* Exercise instructions *
Would you retype exactly the lines below, starting with the one that has "You are a computer-use" and going on through the one that has "At what coordinates", with no pictures and nothing else?

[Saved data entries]

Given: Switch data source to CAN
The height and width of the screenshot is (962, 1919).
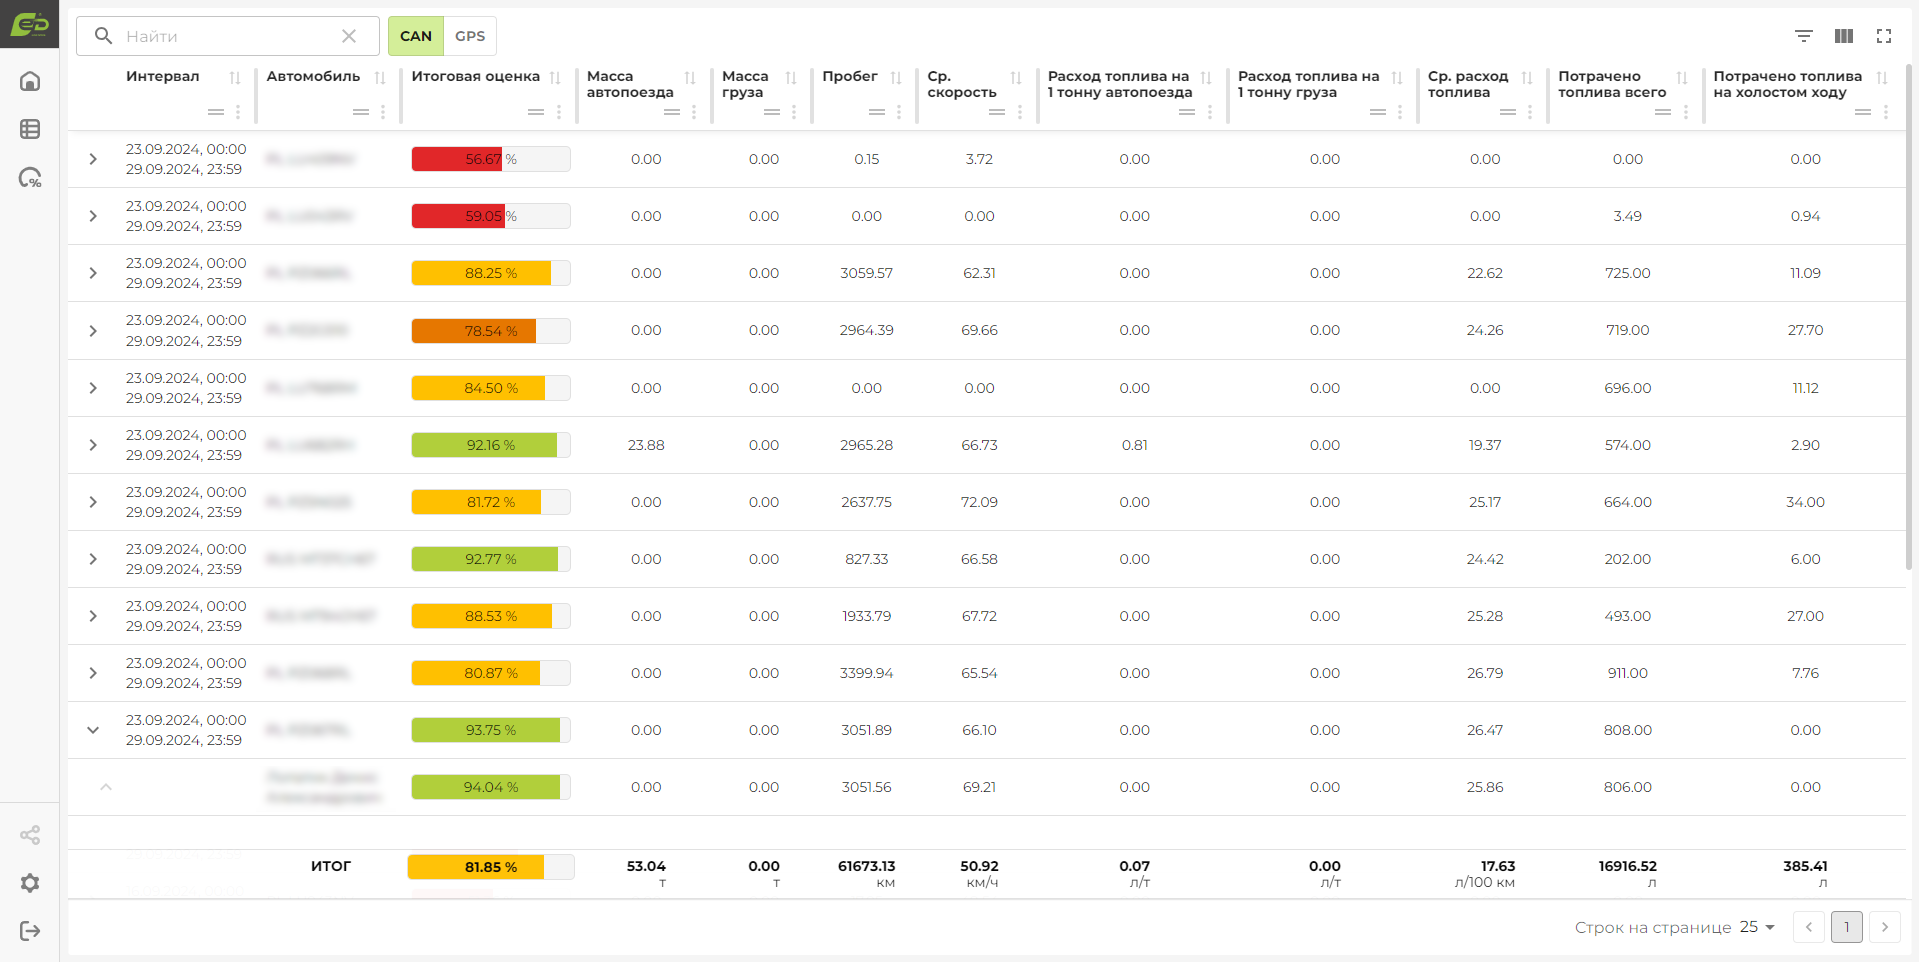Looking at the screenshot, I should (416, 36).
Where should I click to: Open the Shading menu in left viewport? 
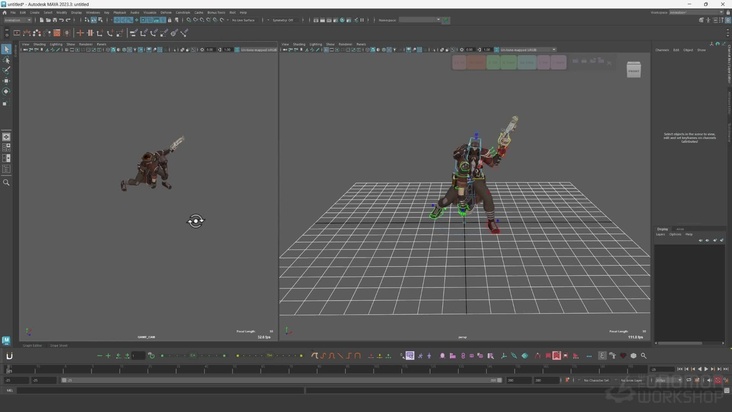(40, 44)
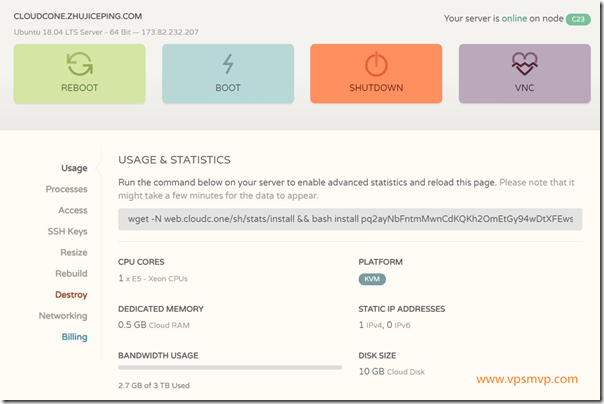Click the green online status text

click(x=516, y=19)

---

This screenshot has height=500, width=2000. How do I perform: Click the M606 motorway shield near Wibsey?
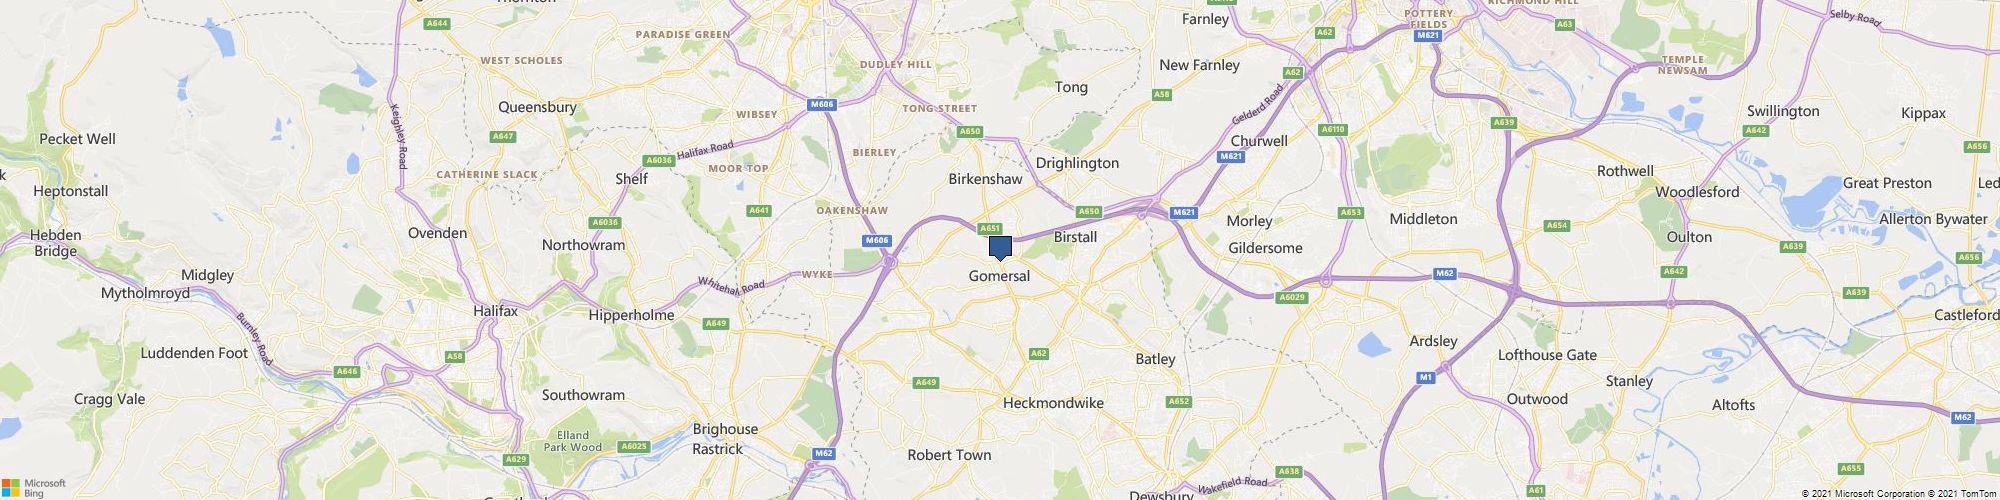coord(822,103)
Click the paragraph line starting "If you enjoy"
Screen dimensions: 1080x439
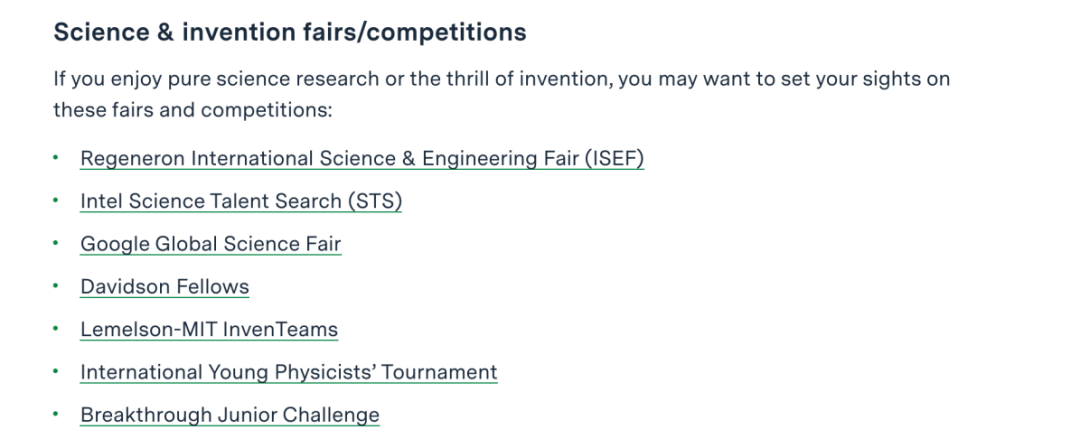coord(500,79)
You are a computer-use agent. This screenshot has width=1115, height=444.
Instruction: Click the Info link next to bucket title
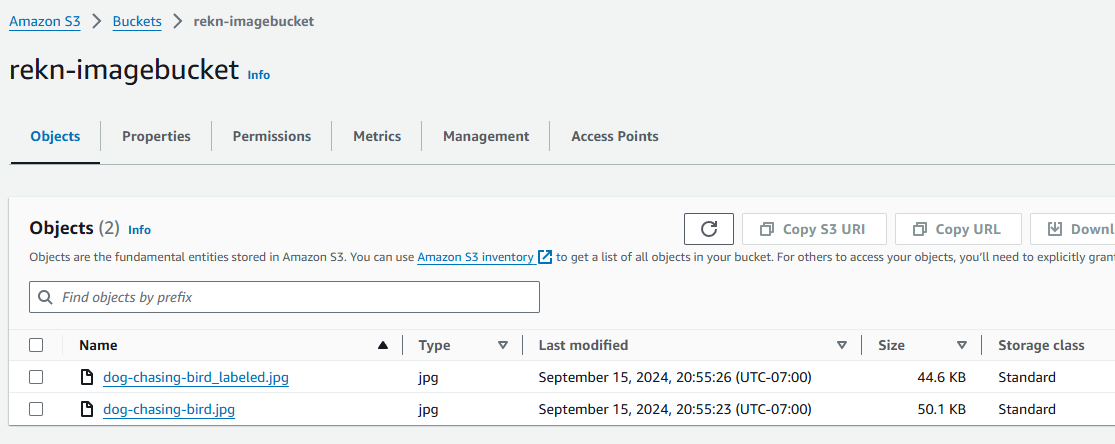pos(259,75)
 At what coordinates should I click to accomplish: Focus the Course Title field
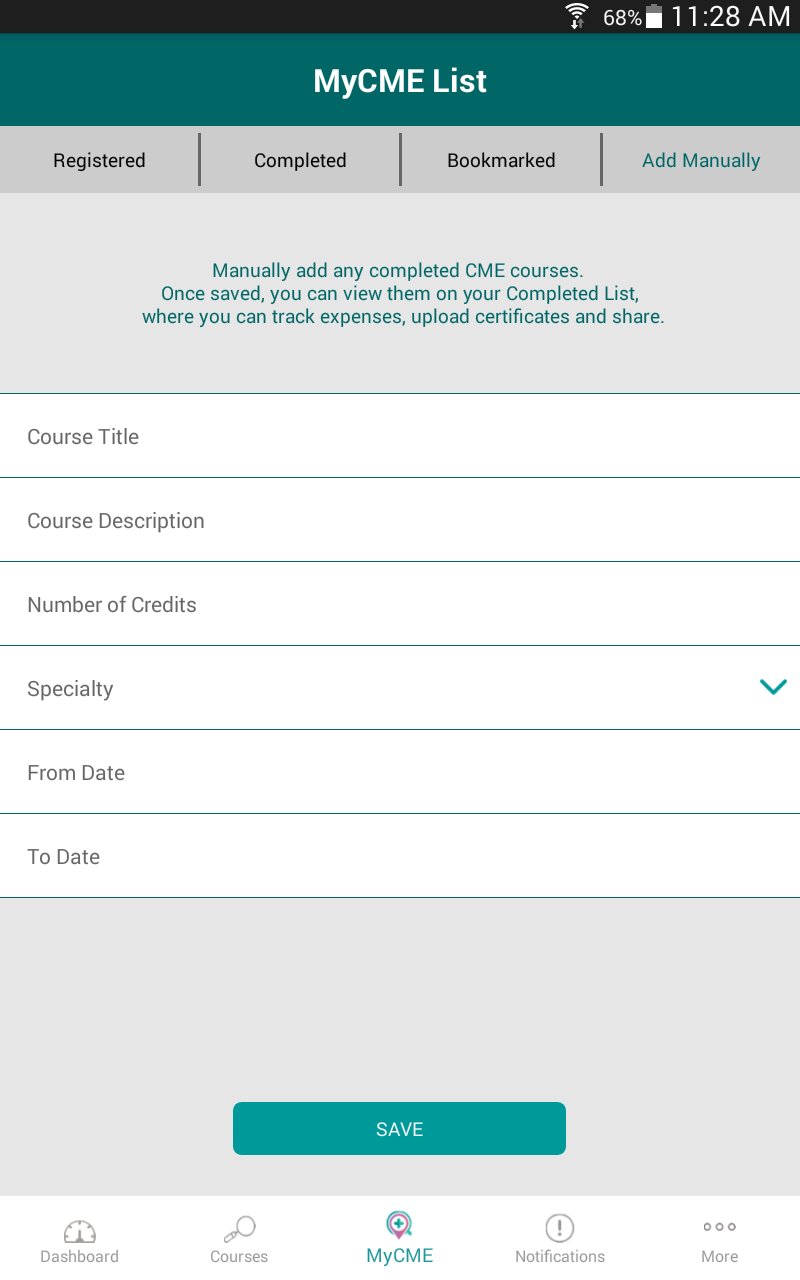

* Solved exercise *
You are a computer-use agent. This screenshot has width=1115, height=444.
Instruction: Click the Info link next to bucket title
pos(259,75)
 At what coordinates should I click to accomplish: Focus the Course Title field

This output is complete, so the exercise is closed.